(Target position records)
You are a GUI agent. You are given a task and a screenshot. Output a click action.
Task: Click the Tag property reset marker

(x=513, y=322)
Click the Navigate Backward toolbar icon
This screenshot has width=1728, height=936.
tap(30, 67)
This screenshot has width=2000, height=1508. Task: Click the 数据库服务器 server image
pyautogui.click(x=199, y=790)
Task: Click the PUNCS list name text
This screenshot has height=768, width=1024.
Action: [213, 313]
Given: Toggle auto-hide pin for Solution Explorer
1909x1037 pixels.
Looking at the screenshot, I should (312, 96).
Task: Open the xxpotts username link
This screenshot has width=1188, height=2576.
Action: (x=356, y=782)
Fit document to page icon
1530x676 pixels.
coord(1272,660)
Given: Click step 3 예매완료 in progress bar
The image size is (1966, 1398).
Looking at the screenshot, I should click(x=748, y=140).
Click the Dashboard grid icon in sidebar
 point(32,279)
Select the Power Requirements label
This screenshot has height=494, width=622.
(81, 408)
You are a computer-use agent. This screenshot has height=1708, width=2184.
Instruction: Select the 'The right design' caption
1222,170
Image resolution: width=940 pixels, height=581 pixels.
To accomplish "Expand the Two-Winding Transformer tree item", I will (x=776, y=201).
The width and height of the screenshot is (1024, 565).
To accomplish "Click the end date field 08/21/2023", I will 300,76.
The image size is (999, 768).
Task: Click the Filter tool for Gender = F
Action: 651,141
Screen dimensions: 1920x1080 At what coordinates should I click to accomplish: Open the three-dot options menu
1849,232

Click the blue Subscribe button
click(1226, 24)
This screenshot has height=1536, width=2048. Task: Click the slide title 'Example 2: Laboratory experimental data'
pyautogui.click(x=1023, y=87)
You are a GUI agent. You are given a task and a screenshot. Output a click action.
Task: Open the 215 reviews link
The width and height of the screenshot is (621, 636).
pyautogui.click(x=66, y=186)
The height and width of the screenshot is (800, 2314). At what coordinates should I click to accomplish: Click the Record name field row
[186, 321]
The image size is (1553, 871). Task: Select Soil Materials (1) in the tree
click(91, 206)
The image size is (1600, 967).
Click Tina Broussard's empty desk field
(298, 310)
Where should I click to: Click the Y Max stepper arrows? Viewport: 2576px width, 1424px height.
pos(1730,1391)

§ **EXERCISE BRIEF**:
Transcribe every line of the entries, from the line containing "Task: Open the xxpotts username link" down to the line containing "Action: 651,141", with both of those lines included.

§ **PROBLEM SOLUTION**:
Task: Open the xxpotts username link
This screenshot has width=1188, height=2576.
Action: (x=356, y=782)
Fit document to page icon
1530x676 pixels.
coord(1272,660)
Given: Click step 3 예매완료 in progress bar
The image size is (1966, 1398).
Looking at the screenshot, I should click(x=748, y=140).
Click the Dashboard grid icon in sidebar
 point(32,279)
Select the Power Requirements label
This screenshot has height=494, width=622.
(81, 408)
You are a computer-use agent. This screenshot has height=1708, width=2184.
Instruction: Select the 'The right design' caption
1222,170
Image resolution: width=940 pixels, height=581 pixels.
To accomplish "Expand the Two-Winding Transformer tree item", I will (x=776, y=201).
The width and height of the screenshot is (1024, 565).
To accomplish "Click the end date field 08/21/2023", I will 300,76.
The image size is (999, 768).
Task: Click the Filter tool for Gender = F
Action: 651,141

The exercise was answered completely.